Professionals in STEM, IT, and related fields recognize the value of providing outreach and support to K-12 educators. Bringing role models and real experts into the classroom can support student engagement along with increasing interest in career paths and applications. However, time is a valuable currency in the classroom. Teachers are often tasked with meeting extensive curriculum goals and success is often determined by mandated testing. They often struggle with justifying taking time from the packed curricular schedule and need to be convinced of the value of bringing in outside experts and mentors. This workshop will prepare outreach volunteers make the best use of classroom time by highlighting connections that can be made to key skills, content, and standards.
- To highlight key skills that visiting professionals and mentors can focus on. Most educators recognize the need to develop skills such as problem-solving, creativity, collaboration, and systems thinking. Providing clear connections to and reinforcement of the value of these skills in various career fields can further help educators and students recognize the value beyond core curricular content.
- To provide outreach volunteers with guidelines for key topics covered at various grade levels and methods for gauging the level of understanding of students they work with.
Ann Kaiser, CEO and STEM Education Consultant
Ann Kaiser is a former engineer with 15 years of experience in secondary education. A graduate of Columbia University’s School of Engineering and Applied Science (B.S. Metallurgy and Materials Science) and the School of International and Public Affairs (Masters in International Affairs), she is a lifelong advocate of engineering as an agent for creative global problem-solving and innovation. As a member of the prestigious International Fellows program at Columbia, Ann focused on work involving world resources and technology transfer. As an engineer, her field of expertise was product and market development in the metals industry. As an educator, Ann’s main interest is in attracting creative, innovative young people to technical fields by exposing them to the possibilities and promises of Engineering. She founded ProjectEngin in 2014 in order to be able to more effectively support schools, districts, and educators interested in highlighting the E in STEM.
Following a career change from engineering product development to secondary school teaching, Ann became interested in active learning techniques, particularly project-based learning. Her concern about the lack of encouragement for creativity and innovative thinking in traditional science courses led her to replace verification labs with engineering design based projects.

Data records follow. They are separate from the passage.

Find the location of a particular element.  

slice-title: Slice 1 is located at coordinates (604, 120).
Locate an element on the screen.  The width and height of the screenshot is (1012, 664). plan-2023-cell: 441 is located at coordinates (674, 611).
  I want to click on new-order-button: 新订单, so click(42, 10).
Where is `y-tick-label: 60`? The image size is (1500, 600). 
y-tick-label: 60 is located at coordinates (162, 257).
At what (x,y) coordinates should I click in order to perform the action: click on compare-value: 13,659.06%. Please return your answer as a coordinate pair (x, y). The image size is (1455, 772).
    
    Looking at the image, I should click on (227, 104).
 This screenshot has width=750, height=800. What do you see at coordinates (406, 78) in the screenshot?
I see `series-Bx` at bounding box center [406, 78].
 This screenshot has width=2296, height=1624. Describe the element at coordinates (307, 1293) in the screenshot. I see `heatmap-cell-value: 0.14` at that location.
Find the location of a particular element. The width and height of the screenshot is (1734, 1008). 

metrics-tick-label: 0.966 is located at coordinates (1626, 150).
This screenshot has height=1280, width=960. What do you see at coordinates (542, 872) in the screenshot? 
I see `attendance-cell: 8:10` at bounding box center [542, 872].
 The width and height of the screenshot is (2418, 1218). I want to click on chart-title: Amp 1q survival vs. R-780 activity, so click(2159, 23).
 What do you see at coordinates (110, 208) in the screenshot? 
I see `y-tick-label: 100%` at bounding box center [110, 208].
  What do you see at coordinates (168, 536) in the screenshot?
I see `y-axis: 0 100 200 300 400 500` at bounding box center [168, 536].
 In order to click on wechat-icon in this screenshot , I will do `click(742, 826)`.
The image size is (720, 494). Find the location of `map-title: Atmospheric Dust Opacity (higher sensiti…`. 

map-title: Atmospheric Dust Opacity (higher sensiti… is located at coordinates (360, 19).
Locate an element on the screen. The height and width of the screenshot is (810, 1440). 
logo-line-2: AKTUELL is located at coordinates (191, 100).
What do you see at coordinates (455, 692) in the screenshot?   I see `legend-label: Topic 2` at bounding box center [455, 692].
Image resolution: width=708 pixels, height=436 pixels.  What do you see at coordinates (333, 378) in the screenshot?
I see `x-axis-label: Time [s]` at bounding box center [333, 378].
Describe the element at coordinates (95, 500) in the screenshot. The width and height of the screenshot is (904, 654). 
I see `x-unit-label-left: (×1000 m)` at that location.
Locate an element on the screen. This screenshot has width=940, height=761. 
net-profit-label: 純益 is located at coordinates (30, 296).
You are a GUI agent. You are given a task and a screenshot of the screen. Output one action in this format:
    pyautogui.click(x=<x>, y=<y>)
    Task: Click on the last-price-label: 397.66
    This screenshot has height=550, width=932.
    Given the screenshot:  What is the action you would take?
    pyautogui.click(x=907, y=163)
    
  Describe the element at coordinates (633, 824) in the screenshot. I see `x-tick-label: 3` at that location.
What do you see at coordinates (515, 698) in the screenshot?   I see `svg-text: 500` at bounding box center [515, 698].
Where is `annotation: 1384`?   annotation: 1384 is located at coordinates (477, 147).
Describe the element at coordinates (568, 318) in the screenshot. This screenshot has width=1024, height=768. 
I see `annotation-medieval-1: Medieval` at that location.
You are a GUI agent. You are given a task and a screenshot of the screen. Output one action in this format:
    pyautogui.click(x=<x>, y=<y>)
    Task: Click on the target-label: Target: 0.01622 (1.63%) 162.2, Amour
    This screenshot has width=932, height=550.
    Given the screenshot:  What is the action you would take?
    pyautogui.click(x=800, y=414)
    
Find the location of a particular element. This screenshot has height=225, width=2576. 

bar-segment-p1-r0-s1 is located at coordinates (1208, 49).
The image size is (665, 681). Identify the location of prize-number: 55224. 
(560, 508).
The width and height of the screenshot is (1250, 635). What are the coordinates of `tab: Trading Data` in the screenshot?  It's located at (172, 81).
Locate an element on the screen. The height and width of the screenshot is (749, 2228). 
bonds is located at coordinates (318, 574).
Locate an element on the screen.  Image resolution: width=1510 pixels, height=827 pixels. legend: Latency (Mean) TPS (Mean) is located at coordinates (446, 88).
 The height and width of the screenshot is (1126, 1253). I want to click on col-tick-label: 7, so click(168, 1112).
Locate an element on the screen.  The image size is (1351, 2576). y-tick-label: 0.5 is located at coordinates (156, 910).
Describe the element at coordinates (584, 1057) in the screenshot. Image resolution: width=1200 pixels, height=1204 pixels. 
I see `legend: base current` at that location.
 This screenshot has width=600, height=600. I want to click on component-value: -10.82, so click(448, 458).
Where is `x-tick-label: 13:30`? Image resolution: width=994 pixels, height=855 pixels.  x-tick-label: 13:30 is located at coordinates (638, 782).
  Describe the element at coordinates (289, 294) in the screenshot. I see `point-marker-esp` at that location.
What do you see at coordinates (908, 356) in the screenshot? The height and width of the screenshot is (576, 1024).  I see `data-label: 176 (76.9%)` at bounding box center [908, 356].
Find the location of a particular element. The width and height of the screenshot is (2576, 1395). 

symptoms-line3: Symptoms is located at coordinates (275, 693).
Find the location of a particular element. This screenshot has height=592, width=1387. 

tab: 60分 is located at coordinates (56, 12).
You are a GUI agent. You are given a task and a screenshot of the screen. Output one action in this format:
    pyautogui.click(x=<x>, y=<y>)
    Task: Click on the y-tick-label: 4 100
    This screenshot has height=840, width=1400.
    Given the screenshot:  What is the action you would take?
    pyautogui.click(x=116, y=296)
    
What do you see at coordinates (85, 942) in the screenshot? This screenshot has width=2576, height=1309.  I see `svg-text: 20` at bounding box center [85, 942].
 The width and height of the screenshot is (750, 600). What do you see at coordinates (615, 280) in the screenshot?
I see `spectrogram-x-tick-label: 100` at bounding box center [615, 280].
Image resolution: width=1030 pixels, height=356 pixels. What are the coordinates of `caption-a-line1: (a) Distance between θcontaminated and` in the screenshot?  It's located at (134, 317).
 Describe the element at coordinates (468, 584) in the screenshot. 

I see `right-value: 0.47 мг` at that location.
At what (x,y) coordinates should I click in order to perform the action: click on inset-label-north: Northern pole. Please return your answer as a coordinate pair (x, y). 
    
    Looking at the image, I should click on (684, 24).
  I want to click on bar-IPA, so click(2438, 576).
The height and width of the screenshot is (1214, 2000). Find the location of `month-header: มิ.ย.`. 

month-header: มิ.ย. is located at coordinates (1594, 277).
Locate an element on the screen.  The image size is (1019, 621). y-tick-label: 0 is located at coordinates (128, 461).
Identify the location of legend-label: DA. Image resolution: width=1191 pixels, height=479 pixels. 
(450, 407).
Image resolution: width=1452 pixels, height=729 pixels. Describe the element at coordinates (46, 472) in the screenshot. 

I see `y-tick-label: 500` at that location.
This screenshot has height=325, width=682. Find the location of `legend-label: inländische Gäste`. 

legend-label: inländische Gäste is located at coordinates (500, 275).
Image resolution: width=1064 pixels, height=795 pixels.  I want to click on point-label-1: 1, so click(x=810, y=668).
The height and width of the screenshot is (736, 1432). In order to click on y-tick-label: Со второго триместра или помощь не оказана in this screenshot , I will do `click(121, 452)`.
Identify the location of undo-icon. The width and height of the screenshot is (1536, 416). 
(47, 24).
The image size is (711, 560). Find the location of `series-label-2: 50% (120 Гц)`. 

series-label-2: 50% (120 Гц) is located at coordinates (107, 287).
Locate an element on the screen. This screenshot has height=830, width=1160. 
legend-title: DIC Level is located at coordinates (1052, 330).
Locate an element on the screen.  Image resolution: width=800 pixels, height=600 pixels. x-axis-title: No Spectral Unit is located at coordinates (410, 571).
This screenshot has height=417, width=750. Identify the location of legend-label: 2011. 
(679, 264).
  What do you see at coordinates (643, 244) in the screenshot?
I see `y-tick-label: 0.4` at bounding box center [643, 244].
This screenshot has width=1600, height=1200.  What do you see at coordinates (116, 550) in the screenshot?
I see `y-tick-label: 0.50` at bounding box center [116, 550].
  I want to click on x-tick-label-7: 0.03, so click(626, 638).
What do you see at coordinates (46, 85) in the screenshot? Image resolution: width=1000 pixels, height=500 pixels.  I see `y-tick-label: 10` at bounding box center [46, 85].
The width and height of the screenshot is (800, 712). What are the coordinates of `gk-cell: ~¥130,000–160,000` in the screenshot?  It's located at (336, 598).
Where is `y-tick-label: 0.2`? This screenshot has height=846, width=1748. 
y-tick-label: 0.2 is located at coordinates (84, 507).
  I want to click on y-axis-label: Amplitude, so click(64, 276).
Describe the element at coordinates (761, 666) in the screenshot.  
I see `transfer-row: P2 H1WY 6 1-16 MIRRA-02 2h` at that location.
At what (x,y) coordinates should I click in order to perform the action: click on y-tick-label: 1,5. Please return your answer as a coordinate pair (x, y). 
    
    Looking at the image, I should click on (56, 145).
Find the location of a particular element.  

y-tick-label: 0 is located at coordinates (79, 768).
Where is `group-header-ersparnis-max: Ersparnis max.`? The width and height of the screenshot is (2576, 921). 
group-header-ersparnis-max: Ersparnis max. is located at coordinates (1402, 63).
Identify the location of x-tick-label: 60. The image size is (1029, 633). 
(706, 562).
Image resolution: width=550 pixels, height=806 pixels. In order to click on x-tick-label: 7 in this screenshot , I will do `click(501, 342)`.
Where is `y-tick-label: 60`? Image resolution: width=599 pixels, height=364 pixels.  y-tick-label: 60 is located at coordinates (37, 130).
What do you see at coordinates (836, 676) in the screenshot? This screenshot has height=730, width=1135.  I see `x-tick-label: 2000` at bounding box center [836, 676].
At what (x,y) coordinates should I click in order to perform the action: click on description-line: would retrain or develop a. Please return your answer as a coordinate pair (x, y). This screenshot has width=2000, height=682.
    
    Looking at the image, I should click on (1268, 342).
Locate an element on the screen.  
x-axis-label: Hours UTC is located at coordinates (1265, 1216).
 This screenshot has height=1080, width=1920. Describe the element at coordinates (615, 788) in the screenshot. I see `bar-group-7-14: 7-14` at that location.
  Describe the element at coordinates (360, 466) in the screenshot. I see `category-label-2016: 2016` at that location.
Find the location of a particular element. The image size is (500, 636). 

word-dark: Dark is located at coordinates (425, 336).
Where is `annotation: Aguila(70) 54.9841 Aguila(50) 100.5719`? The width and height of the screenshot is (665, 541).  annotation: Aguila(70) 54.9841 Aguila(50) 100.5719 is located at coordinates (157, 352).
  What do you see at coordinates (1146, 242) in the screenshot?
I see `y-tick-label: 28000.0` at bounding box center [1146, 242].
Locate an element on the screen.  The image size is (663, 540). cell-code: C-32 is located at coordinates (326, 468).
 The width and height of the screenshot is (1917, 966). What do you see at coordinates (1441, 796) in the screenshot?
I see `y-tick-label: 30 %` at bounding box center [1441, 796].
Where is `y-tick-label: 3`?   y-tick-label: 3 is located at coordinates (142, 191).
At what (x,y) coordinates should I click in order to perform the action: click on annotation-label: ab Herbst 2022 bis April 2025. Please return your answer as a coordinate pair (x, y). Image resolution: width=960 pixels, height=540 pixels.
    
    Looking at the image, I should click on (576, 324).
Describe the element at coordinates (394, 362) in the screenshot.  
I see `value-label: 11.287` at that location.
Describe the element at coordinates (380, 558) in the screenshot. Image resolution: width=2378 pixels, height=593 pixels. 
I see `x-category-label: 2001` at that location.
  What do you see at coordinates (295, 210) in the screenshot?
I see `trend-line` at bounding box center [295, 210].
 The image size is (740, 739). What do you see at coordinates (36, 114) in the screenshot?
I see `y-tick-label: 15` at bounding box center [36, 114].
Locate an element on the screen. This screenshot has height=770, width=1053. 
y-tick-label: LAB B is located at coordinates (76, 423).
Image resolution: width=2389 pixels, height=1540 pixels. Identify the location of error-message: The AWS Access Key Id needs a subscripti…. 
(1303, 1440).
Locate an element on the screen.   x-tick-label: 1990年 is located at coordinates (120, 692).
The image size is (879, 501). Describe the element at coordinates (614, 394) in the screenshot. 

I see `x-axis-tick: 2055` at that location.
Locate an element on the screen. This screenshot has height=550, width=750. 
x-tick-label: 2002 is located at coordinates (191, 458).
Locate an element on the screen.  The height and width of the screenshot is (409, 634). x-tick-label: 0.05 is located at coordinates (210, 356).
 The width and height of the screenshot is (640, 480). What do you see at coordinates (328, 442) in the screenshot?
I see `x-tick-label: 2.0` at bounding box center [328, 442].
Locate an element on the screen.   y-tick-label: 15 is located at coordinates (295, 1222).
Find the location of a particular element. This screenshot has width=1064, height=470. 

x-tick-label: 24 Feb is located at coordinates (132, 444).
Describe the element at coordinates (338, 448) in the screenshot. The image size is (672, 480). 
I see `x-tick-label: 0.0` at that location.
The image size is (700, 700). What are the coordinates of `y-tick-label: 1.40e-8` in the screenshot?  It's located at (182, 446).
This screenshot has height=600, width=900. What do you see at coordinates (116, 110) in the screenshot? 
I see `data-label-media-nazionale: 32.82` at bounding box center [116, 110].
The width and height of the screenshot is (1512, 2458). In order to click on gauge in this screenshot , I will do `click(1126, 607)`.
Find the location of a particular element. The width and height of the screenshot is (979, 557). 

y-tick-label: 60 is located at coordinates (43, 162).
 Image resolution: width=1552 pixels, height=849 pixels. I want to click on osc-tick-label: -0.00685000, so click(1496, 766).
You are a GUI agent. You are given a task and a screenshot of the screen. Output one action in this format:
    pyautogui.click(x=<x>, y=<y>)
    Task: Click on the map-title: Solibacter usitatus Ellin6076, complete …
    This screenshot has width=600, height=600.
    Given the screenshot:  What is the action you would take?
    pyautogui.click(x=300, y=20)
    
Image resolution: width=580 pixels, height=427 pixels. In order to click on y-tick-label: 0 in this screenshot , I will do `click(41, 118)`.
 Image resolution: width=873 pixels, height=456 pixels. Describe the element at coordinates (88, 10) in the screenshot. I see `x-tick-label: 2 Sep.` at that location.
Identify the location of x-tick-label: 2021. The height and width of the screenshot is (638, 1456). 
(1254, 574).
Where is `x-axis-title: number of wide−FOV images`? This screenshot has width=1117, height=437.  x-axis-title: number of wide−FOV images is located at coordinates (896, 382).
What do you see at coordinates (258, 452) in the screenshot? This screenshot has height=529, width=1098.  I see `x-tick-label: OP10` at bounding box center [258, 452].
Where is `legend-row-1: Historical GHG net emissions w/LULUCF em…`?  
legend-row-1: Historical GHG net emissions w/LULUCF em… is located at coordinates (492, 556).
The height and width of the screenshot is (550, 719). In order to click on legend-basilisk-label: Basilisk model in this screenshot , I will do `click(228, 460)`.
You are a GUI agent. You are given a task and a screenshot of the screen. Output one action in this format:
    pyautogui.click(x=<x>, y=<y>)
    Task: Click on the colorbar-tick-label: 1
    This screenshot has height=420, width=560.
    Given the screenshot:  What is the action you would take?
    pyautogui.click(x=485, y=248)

Increased student interest led her to develop a separate Engineering Design curriculum 9 years ago. That course has now been replicated in eight high schools and has provided the impetus for a number of students to go on to pursue engineering majors in college. In addition to supporting those programs, ProjectEngin works with K-12 schools and educators throughout the country to support the inclusion of Engineering Design in a wide range of courses and programs. ProjectEngin’s innovative curriculum modules, focusing on Engineering Design challenges based on global issues, biomimetic solutions, and literary connections are currently being piloted and introduced in a wide range of settings. Their teacher workshops are known for a high level of interaction and the modeling of practices that can easily be incorporated into any classroom.
Ann was named a Fulbright Distinguished Teacher in 2013. She spent six months in Singapore working to implement Engineering Design projects as Performance Tasks in secondary physics classes. Ann was also named a Top Overseas Teacher by the Singaporean Ministry of Education and invited back to speak at the 2014 Teachers Conference. In March 2015, she was the keynote speaker at the national Danish Big Bang Conference in Roskilde as a guest of Engineer the Future Dk. She has been a guest on a number of national education talk radio programs, often including educators that ProjectEngin has worked with. Ann was also named the 2017 New England Regional Micro-Entrepreneur of the Year by the SBA. She is a member of the Network of Science Teachers (a selective MIT collaboration with science teachers on an international
level), NSTA, RISTA, ASEE, ITEEA, AAPT, and ASCD. Ann has presented at numerous regional, national, and international conferences. She has authored several technical papers detailing her research in Singapore and the effectiveness of the Engineering Design process in learning science concepts. Ann is currently in the process of writing a book designed to guide teachers interested in including Engineering Design practices and thinking in their classes.